Guerre en Ukraine : La lutte contre le nazisme, socle du patriotisme russe dans la politique de Poutine
2024-11-19
Auteur: Michel
Trois ans après le début de l'« opération spéciale » en Ukraine, l'avenir de ce conflit demeure incertain. Les armées ukrainienne et russe continuent de mobiliser leurs forces pour maintenir leurs positions, tout en s'efforçant de persuader leurs populations des raisons justifiant ce combat. En ce sens, la thématique de l'ennemi nazi s'est profondément ancrée dans la propagande russe.
Depuis 2014, avec la révolution de Maïdan, ce discours a été principalement dirigé vers l'Europe, cherchant à convaincre les Occidentaux que le mouvement ukrainien était dominé par des néonazis, capitalisant sur la sensibilité historique des Européens face au nazisme. Cette stratégie s'est révélée efficace à l'époque, selon Anna Colin Lebedev, chercheuse spécialisée dans les sociétés post-soviétiques.
Dès le début de l'offensive militaire le 24 février 2022, le besoin de « dénazifier l'Ukraine » a été mis en avant pour justifier l'engagement des troupes russes. Cette fois, le Kremlin a ciblé surtout sa population intérieure. Selon Tatiana Kastoueva-Jean, directrice du Centre Russie/NEI à l'Institut français des relations internationales, ce discours résonne fortement chez les Russes, unis par leur histoire collective de lutte contre le nazisme.
Cette mémoire collective apparaît particulièrement forte chez les jeunes générations qui, par le biais du récit patriotique actuel, se sentent appelées à revendiquer un héritage de courage et de sacrifice, un écho à ceux de leurs ancêtres qui ont combattu pendant la Seconde Guerre mondiale. Comme le souligne Carole Grimaud, chercheuse à l'université Aix-Marseille, le patriotisme est devenu la pierre angulaire de la politique de Poutine, contribuant au recrutement dans les rangs de l'armée.
Derrière la métaphore du « mal absolu » que représente le nazisme, un autre adversaire se dessine : l'Occident, perçu comme en déclin. Ce discours qui a gagné en importance ces deux dernières années évoque l'OTAN comme l'héritier d'une vieille rivalité contre l'URSS, avec l'Ukraine considérée comme un bras armé des puissances occidentales.
Cette double narration place l'Ukraine à la croisée de deux combats : celui contre le nazisme et celui contre ce qui est présenté comme l'agression occidentale. La guerre en Ukraine est ainsi redéfinie comme une bataille pour protéger des valeurs traditionnelles et conservatrices, une priorité pour le régime de Poutine depuis les années 2000, engendrant une défense idéologique auprès de la population.

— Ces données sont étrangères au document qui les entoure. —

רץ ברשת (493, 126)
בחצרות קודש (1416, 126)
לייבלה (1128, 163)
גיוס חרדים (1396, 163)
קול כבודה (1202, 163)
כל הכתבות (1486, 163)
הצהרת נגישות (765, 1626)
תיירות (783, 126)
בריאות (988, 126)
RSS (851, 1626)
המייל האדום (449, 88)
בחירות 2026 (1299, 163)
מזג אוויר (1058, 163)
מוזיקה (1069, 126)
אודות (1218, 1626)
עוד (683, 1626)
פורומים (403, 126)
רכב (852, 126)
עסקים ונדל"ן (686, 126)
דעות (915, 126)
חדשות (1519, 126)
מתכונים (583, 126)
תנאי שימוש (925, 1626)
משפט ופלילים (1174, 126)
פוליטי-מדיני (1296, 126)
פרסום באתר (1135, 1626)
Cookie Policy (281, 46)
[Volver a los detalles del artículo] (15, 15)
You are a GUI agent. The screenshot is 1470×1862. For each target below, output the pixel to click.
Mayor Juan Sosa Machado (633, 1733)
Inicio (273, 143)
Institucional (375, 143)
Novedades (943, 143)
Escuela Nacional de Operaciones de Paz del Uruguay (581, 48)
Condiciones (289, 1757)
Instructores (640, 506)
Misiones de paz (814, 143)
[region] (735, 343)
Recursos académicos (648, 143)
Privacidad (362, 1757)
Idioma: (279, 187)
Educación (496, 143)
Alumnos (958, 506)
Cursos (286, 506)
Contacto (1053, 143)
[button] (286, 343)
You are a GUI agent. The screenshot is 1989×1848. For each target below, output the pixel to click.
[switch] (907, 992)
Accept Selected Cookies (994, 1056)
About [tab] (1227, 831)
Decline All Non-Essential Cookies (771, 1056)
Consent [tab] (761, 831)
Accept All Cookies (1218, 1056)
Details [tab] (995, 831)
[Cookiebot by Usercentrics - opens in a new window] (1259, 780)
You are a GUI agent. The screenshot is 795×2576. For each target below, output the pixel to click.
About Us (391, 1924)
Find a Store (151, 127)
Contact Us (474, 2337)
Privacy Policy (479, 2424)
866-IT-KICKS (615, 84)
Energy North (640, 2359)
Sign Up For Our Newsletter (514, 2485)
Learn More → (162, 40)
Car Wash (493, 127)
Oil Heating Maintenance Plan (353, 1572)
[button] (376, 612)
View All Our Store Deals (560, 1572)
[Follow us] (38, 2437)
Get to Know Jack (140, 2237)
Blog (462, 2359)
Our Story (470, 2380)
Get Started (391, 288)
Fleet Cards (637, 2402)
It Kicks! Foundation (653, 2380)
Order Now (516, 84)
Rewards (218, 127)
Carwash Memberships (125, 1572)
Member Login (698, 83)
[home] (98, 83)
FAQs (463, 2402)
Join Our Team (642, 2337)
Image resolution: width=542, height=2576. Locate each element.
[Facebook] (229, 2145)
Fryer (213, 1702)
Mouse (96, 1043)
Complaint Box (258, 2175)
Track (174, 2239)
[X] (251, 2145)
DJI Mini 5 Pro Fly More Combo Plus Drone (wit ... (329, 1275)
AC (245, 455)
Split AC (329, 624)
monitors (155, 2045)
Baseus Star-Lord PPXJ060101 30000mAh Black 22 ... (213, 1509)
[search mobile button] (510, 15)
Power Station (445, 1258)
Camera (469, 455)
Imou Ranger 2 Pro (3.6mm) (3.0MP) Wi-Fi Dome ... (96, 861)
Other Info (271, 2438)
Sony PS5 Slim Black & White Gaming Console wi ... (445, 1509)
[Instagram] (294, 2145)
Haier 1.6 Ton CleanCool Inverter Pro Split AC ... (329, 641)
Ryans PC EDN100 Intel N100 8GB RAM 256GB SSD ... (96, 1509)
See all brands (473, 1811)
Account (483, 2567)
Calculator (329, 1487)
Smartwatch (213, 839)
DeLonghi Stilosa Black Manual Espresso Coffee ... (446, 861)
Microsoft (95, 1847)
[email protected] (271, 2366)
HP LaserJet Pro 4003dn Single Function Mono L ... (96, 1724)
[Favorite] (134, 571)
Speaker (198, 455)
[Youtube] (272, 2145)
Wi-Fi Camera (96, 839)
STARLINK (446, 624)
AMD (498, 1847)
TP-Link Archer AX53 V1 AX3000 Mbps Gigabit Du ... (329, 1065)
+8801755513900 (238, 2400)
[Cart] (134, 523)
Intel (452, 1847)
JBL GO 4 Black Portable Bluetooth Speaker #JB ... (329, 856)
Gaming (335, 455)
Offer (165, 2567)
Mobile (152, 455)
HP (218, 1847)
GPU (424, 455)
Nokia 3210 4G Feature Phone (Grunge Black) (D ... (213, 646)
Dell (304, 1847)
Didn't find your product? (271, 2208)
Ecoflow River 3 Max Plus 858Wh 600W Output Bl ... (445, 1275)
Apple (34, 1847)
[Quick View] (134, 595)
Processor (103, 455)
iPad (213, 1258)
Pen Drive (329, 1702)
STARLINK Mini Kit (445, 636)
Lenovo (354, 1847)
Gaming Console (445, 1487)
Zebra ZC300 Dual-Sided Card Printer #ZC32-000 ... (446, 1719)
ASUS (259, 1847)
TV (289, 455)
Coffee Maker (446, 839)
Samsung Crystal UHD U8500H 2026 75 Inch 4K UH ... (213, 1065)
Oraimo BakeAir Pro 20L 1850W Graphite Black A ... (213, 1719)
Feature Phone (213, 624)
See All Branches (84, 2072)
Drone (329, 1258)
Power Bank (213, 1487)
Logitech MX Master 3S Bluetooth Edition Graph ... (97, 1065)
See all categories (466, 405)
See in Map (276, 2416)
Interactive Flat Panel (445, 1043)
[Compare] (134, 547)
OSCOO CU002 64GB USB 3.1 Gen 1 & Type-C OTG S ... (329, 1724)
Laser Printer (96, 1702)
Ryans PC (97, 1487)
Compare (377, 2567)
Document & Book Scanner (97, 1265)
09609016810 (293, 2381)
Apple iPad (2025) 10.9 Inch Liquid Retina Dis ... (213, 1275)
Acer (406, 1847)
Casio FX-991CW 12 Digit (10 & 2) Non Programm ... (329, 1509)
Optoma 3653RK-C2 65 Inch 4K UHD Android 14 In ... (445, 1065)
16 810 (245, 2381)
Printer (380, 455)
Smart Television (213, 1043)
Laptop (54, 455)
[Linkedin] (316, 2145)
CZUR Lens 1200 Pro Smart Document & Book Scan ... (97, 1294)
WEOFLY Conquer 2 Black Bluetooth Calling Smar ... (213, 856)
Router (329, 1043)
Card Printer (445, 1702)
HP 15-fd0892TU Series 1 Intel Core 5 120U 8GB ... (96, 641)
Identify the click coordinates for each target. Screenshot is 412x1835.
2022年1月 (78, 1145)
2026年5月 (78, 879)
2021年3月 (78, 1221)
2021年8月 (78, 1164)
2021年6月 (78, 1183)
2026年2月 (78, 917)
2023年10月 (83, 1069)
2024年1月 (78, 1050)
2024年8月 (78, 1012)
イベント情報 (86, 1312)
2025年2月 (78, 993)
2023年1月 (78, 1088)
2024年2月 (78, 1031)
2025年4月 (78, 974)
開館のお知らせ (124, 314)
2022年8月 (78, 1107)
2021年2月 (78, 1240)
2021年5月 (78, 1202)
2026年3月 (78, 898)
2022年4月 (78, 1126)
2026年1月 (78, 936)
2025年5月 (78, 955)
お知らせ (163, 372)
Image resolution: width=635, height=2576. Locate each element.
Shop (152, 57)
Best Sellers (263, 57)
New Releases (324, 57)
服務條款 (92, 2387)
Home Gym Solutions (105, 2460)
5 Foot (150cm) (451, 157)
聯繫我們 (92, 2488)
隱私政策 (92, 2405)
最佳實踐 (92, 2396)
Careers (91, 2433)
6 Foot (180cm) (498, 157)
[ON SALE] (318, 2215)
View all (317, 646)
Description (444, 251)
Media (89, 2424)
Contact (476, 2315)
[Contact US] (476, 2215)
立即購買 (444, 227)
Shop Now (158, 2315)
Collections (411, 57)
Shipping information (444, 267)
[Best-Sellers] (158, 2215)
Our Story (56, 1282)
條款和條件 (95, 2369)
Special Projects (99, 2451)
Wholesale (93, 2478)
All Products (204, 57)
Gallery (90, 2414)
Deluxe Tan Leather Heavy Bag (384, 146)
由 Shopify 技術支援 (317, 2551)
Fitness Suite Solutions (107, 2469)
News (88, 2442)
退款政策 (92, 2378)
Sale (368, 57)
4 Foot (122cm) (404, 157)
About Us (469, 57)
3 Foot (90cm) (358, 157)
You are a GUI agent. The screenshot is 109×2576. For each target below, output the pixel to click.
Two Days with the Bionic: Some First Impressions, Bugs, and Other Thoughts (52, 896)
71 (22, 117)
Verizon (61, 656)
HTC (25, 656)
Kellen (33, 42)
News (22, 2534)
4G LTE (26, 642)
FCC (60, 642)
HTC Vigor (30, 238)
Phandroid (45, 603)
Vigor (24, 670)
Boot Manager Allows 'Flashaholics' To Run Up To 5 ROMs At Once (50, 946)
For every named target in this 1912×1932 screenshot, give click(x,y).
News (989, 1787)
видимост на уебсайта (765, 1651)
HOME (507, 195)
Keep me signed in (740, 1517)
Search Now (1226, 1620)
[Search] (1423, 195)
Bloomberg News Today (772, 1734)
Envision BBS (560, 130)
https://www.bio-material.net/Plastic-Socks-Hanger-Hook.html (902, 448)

La réécriture de l'Histoire en cours en Russie, qui célèbre la « Grande Guerre patriotique » tout en omettant les collaborations historiques et le pacte germano-soviétique, façonne un récit où les succès passés sont mis en avant. Pendant ce temps, les élites russes, malgré le discours de décadence sur l'Occident, voit leurs enfants fréquenter les meilleures institutions d'enseignement en Europe, témoignant d'un paradoxe au cœur de la propagande actuelle.